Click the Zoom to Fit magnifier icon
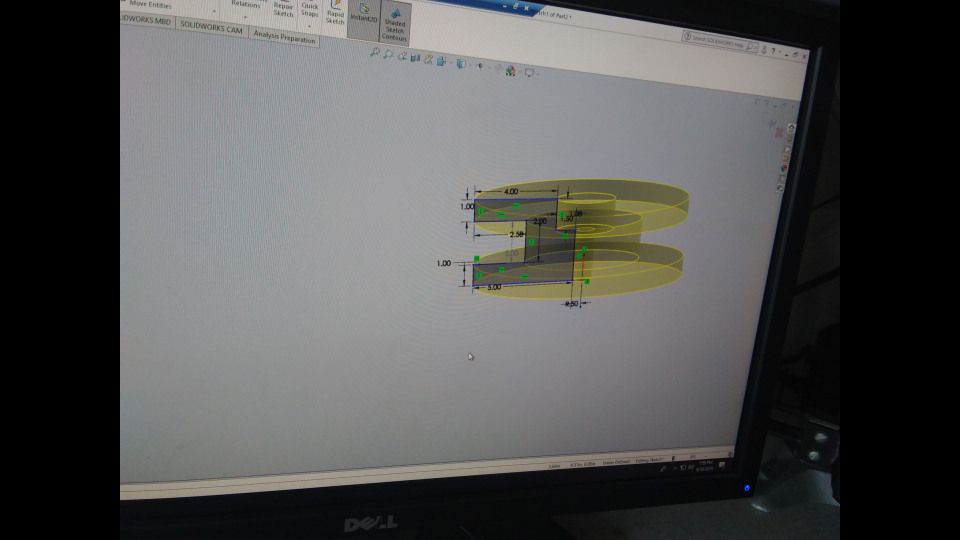pyautogui.click(x=375, y=52)
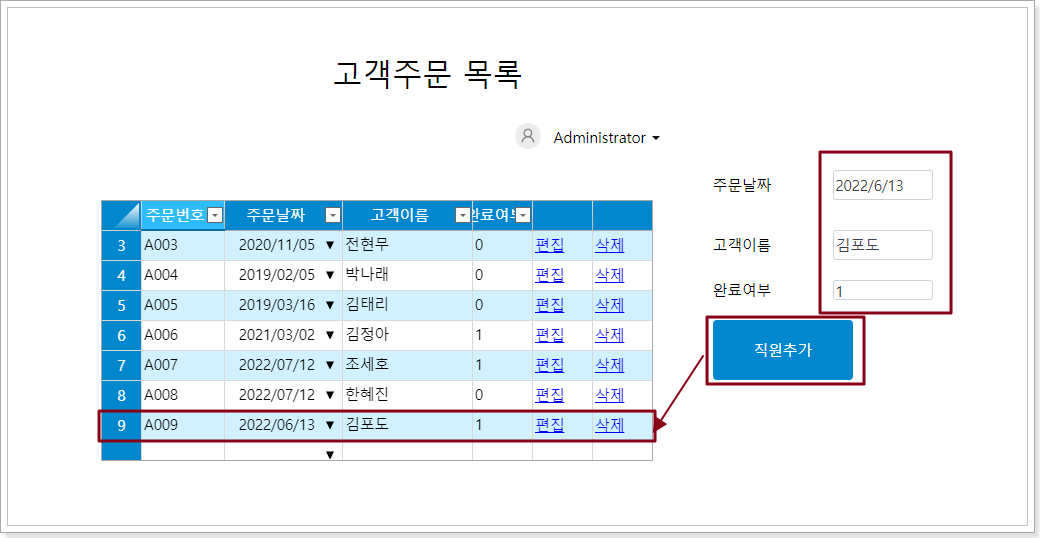The height and width of the screenshot is (538, 1040).
Task: Click the 완료여부 input box
Action: [882, 291]
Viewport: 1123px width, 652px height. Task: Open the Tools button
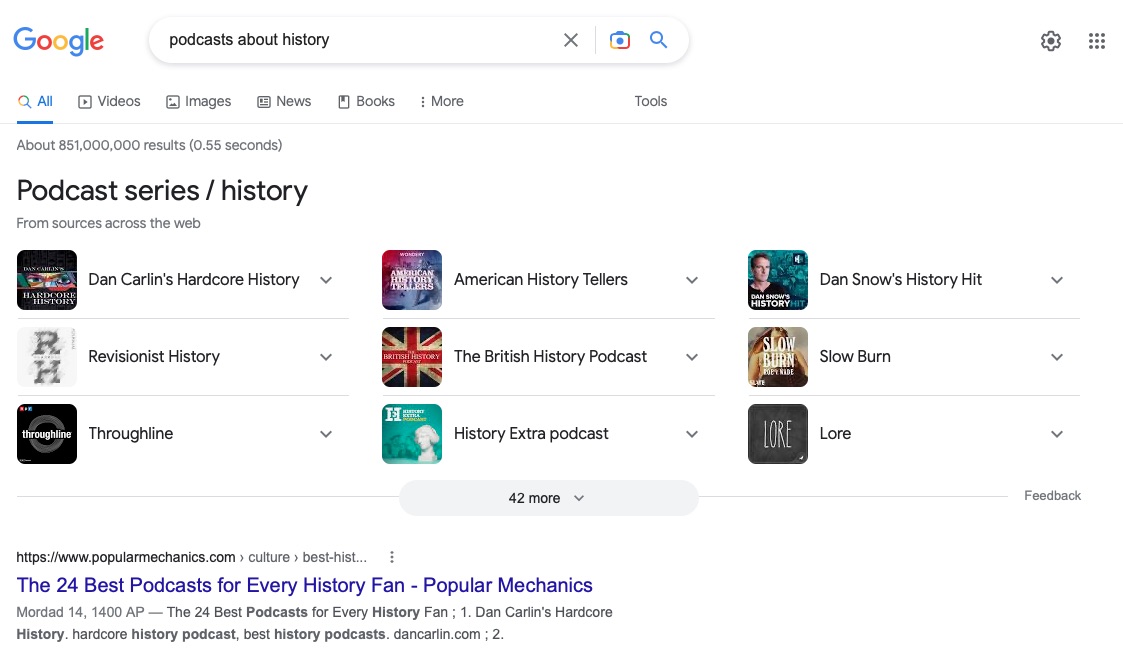click(650, 101)
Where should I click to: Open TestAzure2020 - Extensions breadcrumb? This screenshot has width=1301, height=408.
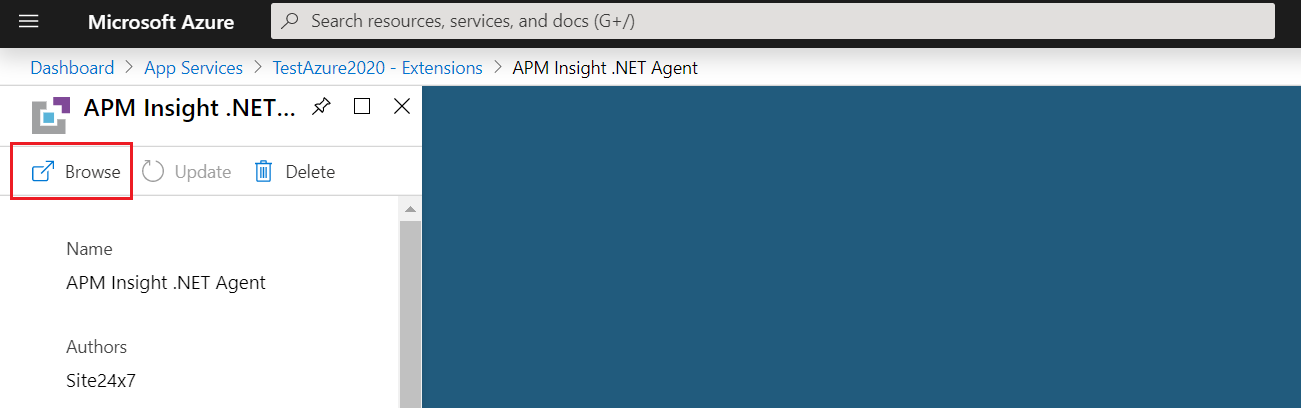pyautogui.click(x=377, y=68)
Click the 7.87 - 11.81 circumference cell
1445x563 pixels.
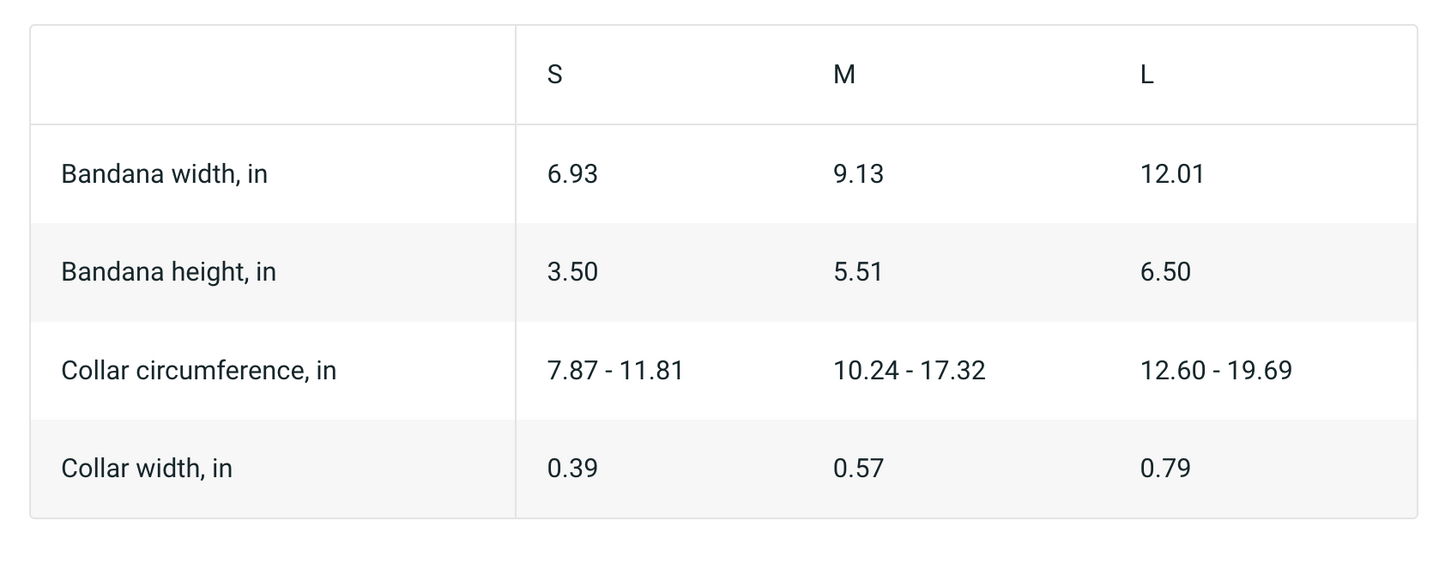pyautogui.click(x=615, y=370)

**Task description**
Only the lines from the one containing "Click the 7.87 - 11.81 circumference cell" through the last line of the entries above should be copied, exactly as they are and without the pictures.

**Answer to the exercise**
Click the 7.87 - 11.81 circumference cell
1445x563 pixels.
pyautogui.click(x=615, y=370)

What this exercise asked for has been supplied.